Another thing I quickly learned, probably before the second sex scene of the movie was do NOT get in the way of a 18 year old girl and her enjoyment of a sex flick. This is a v.v. important movie for teenagers and college kids everywhere who couldn’t wait to feast their eyes upon mainstream BDSM. Not that I’ve ever experienced it first-hand… although my Sophomore year roommate at NYU was a dominatrix so… I’ve seen things to say the least. It’s not that I got giggly during the sex scenes, but I did get hysterical during the stalker scenes / awkward “romantic” scenes that the 18 year old girl and her friend sitting next to me would swoon and “awwww” over. Meanwhile, I laughed, scoffed, middle fingers to the sky and all (you can use your imagination for the last one). I hadn’t been punished as fiercely as when I got shushed at Church by a grade school teacher then when my audible displeasure with certain scenes were HUSHED and THROAT CLEARED by the avid fangirl next to me. Which of course, only made me laugh more. Only when my friend checked my wineglass resting in the arm rest and told me to shhhhh, did I get a hint.

Tipsy or not, I know one thing. Someone clearly flunked every stranger danger lesson. As someone who is very adept at recognizing Stage 5’s and actual stalkers, I’m very familiar with alerting authorities about suspicious behavior (I thank Law & Order: SVU and the paranoia of living in the city for four years). When I lived in SoHo a few years ago, I met an attractive author while walking on the street who wanted to walk me home (RED FLAG RIGHT? WHO DOES THAT?). Being the savvy city dweller I was, I declined and took some round about, turn, twisty way home to get him off of my trail (he didn’t follow me I’m pretty sure). The next day I saw him with his bike standing on my block. I told my dorm’s building security Look out for that man. He’s been soliciting the building. I think he’s waiting for me. Seeing that I was at NYU, they did not take this lightly. I was vigilant and no one was going to follow and stalk me around if I had a choice! I saw that movie One Hour Photo for fuckssake. People are sick freaks! Imagine my embarrassment when the next NYU building security man on shift let me know that he lives in the building across the street… Fantastic. But in all seriousness, I’ve had a few ACTUAL creeper problems like this that really puts you on edge with this shit.

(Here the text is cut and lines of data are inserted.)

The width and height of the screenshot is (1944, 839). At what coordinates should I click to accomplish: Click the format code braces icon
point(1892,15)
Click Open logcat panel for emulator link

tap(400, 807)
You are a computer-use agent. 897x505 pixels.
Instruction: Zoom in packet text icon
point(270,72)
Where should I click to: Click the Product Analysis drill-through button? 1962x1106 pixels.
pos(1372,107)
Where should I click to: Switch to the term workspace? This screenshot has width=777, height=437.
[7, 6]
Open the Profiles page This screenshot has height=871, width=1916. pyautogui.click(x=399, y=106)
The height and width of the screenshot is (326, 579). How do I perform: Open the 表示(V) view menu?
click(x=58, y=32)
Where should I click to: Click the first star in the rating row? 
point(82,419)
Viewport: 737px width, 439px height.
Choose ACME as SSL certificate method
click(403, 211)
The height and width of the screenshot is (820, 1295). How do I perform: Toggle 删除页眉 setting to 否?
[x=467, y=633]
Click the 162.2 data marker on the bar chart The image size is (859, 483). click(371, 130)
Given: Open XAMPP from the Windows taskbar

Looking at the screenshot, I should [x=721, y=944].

NEEDLESS TO SAY, Anastasia Steele or whatever the bland, lifeless character’s name is, is missing a little something called COMMON SENSE that made me cringe. Oh how endearing, he found out my workplace, phone number, and where I live! You know what I think about that? RUN. RUN THE FUCK OUTTA THERE. RUN AND NEVER LOOK BACK. In the theater after the chick next to me let out an “awwww omg!” when Christian Grey shows up at her apartment randomly, I gave the screen a, “OH HELLL NO!”, which prompted a 18 year old side eye.

Lastly, maybe most importantly, I learned that its 100x more attractive, albeit probably unproductive, when a man takes his shirt off by grabbing the collar. Someone explain. Does that method work better? Would like some light shed on this.